- Film poster
- Directed by: R. M. Krishnasami
- Written by: A. T. Krishnasami (dialogues)
- Screenplay by: Acharya Aatreya
- Story by: Acharya Aatreya
- Produced by: V. C. Subburaman
- Starring: V. Nagayya Pandari Bai B. Jayamma P. V. Narasimha Bharathi
- Cinematography: R. M. Krishnasami
- Edited by: P. V. Manikkam Bal G. Yadhav
- Music by: C. N. Pandurangam G. Ramanathan Nagayya
- Production company: Aruna Films
- Distributed by: Film Center Limited
- Release date: 3 April 1953;
- Running time: 184 minutes (Tamil) 187 minutes (Telugu)
- Country: India
- Languages: Tamil Telugu

= Gumastha (film) =

Gumastha is a 1953 Indian film starring V. Nagayya, R. S. Manohar and Pandari Bai. The film was produced in Tamil and Telugu languages under the same title. It is based on the play NGO (Non-Gazetted Officer) by Acharya Aatreya. The film was released on 3 April 1953.

== Plot ==
Ranganathan is a government clerk struggling in life with a low salary and a big family. He has to support his aged father, his wife, two children, his brother Gopu and an unmarried sister, Susheela.

Though Gopu is a smart young man, he couldn't continue with his college education due to the financial situation in the family.
In the meantime, a rich man's son, Ravi meets Susheela and is attracted to her. Eventually, they both become lovers.
Ravi has a medical problem in the heart. The doctor advises him against marriage. But he dismisses it and marries Susheela. She learns of Ravi's medical condition and refuses to be intimate with him. However, one day Ravi forces and make love to her due to which she becomes pregnant.

People, who know about Ravi's medical condition, suspects Susheela as carrying someone else's child. She becomes distressed. Her old father, learning about her plight, dies of shock.
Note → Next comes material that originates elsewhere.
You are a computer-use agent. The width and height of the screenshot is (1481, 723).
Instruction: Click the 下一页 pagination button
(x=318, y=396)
How the government clerk Ranganathan, her brother, solves the problems forms the rest of the story.

== Cast ==
Cast adapted from the songbook

- Male Cast
- V. Nagayya as Clerk Ranganathan
- Manohar as Brother Gopu
- P. V. Narasimha Bharathi as Ravi
- Friend Ramasami as Ravi's Friend
- T. N. Sivathanu as Ravi's Father
- M. L. N. Kaushik as Shankar
- C. V. V. Panthulu as Shankar's Father
- T. V. Sethuraman as Friend's Father
- V. K. Karthikeyan as Harmonium Player
- Karuppaiah as Astrologer
- P. Sundarabashyam Naidu as Ranganathan's Father
- Balan as Gupta
- V. T. Kalyanam as Homeowners's Clerk
- Bhairavan as Ranganathan's Son (Adult)
- P. Kalyanam as Ranganathan's Son's Friend
- Anil Kumar as Ranganathan's Son (Child)

- Female Cast
- Pandari Bai as Ranganathan's Sister, Susheela
- B. Jayamma as Seetha
- C. K. Saraswathi as Ravi's Mother
- M. Saroja as Pappi
- Menaka as Rani
- Angamuthu as Milkmaid
- Venu Bai as Shankar's Mother
- Baby Uma as Ranganathan's Daughter

== Production ==
The film was produced by V. C. Subburaman under the banner Aruna Films and was shot at Film Centre, Madras.

== Soundtrack ==
Music was scored by C. N. Pandurangam, G. Ramanathan, Nagayya and while the lyrics were penned by A. Maruthakasi and S. D. S. Yogiar.

| Song | Singer(s) | Lyricist | Composer |
| "Aadhari Jegadheeswari Amba" | B. Jayamma | Maruthakasi | C. N. Pandurangam |
| "Aiyavin Penndattikku" | M. L. Vasanthakumari, K. R. Chellamuthu | S. D. S. Yogi |
| "Aasaiye Veen Aanadhe!" | P. Leela | Maruthakasi | Pandurangam |
| "Sopalangi Mappillaikku" | Rani, G. Kasthoori & Party | Maruthakasi | G. Ramanathan |
| "Inbamo! Thunbamo! Edhuvume Nilladhe!" | Raja | Maruthakasi | Pandurangam |
| "Theeradha Varumaiyudan" | B. Jayamma | Maruthakasi |
| "Hey Manidha! Enge Odugirai?" | Nagayya | Nagayya |
| "Dance Baby Dance!" | M. L. Vasanthakumari | Maruthakasi |

== Reception ==
According to historian Randor Guy, the film performed average at the box office due its "predictable storyline".